EXTRACT PROVIDED:
------------

ASSOCIATED PRESS
BEIJING — Hungarian strongman Janos Baranyai’s first Olympics ended in agony Wednesday when he dislocated his right elbow in the ugliest moment yet of the Olympic weightlifting competition.
Baranyai was trying to snatch 148 kilograms in his third lift in the men’s 77-kilogram division, when his elbow popped out of socket.
No longer able to support the weight of the barbell, his right forearm bent backward. The 24-year-old Hungarian fell to the floor in shock, shaking and crying out in pain.
Hungary’s coaching staff and competition officials rushed to Baranyai’s aid as he lay trembling on the floor, his arm limp and twisted out of position.
Baranyai was carried off the platform on a stretcher and taken by ambulance to a hospital for evaluation and treatment.
"There was a dislocation of the elbow but the bones are not broken," Hungarian weightlifting federation boss Tamas Feher said. "They just put it right back, but I think he’s lost the rest of the year."

------------

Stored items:
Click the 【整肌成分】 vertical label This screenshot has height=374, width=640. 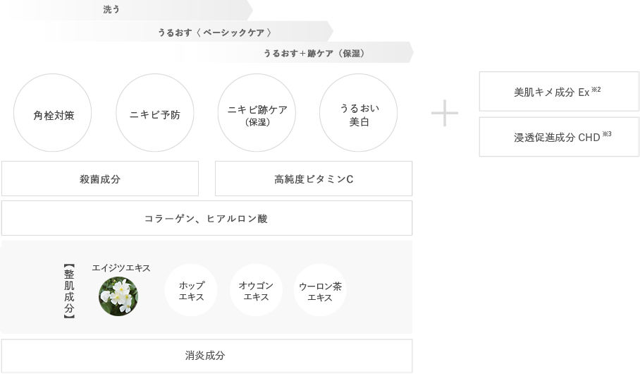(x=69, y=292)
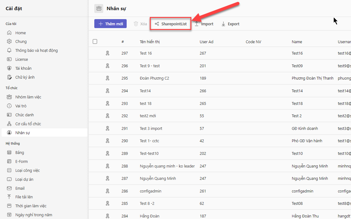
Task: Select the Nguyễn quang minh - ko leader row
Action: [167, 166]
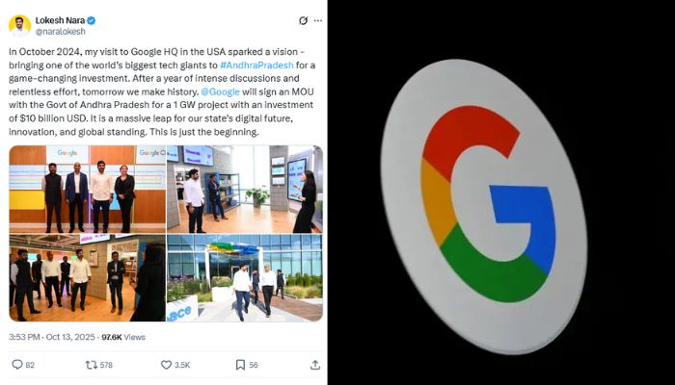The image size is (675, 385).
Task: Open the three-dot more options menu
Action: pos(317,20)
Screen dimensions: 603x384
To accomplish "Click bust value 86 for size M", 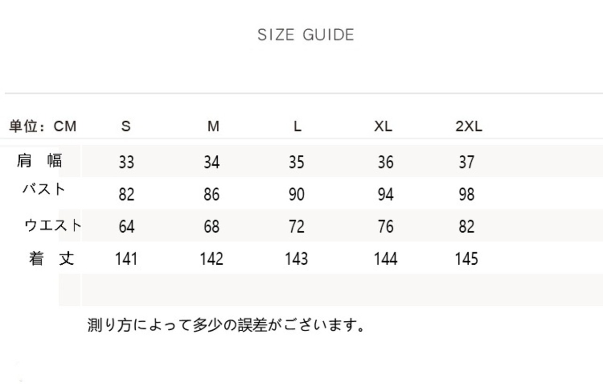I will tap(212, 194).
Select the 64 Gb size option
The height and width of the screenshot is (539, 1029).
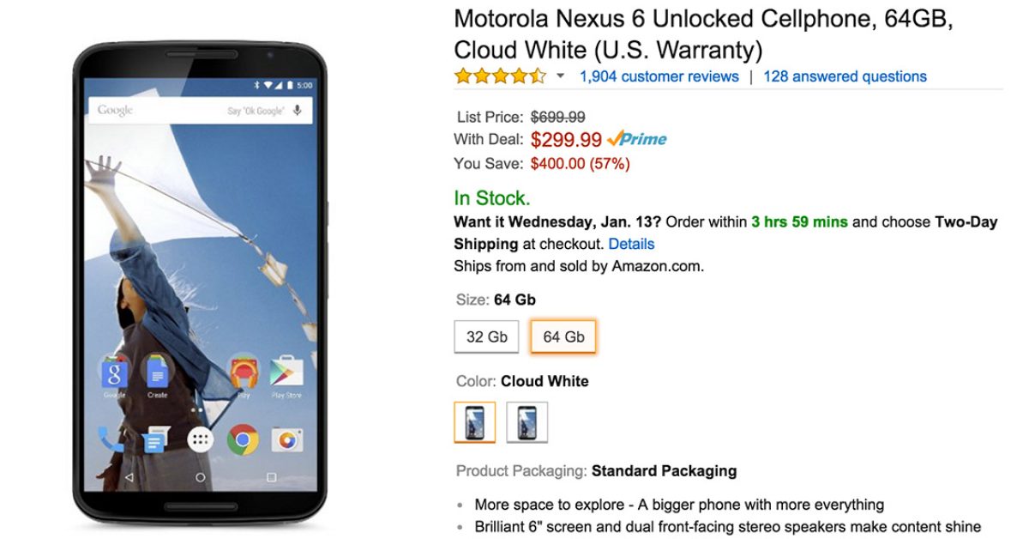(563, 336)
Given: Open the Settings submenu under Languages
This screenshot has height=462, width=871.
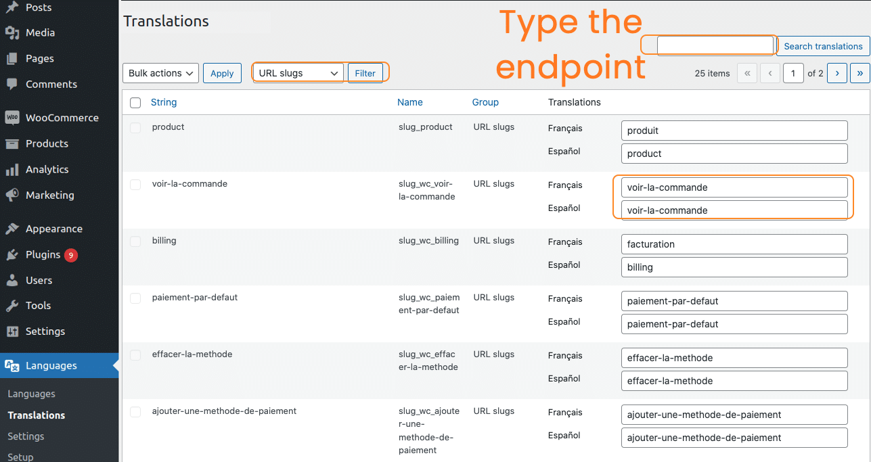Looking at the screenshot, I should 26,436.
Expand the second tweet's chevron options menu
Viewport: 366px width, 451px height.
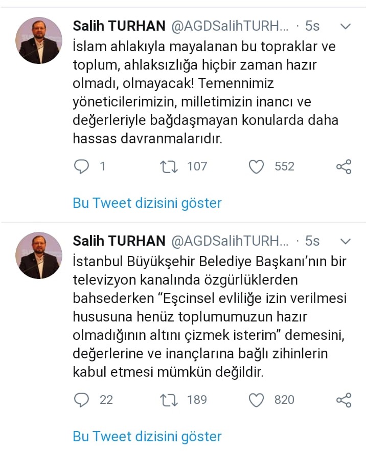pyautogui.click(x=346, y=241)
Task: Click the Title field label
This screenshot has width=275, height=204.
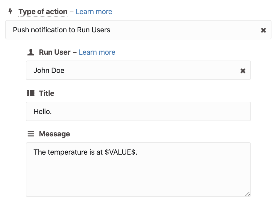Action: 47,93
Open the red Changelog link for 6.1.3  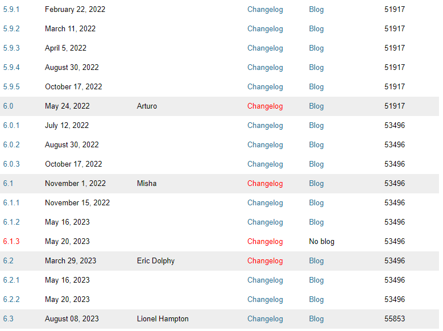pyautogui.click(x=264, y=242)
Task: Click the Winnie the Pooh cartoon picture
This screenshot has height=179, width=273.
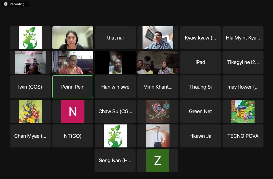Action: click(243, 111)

------------

PROBLEMS AND TASKS:
A – Could you edit the weightlifting report from the words "No longer able" through "out in pain.", putting "bar" in place of "barbell"?
B – Can you proceed with the weightlifting report from the point where it stops?

YOUR WRITTEN ANSWERS:
A –
No longer able to support the weight of the bar, his right forearm bent backward. The 24-year-old Hungarian fell to the floor in shock, shaking and crying out in pain.

B –
Feher said Baranyai was OK and watching the rest of Wednesday’s weightlifting competition on TV from a his bed at China-Japan Friendship Hospital in Beijing.
"It looked really awful," said Benny Johansson, a technical controller at the event. "If the ligaments are damaged then it could take several months to heal."
He said elbow and knee injuries are the most common injuries in the sport, "but the number of injuries are quite small in comparison with the number of athletes. You cannot even compare it with football for example."
A former judo wrestler from Oroszlany, Hungary, Baranyai was competing with the so-called B-group of lifters in the 77-kilogram division; the top contenders in the A-group were set to enter the contest later Wednesday.
Hungary’s lone lifter in the Olympics, he was ninth in both the snatch and clean and jerk in the European Championship earlier this year and placed 33rd in last year’s world championship.
He cleared his first snatch attempts at 140 kilograms and 145 kilograms before loading up the bar at 148 kilograms a relatively modest weight in top-level competition. The world record in the snatch is 173 kilograms.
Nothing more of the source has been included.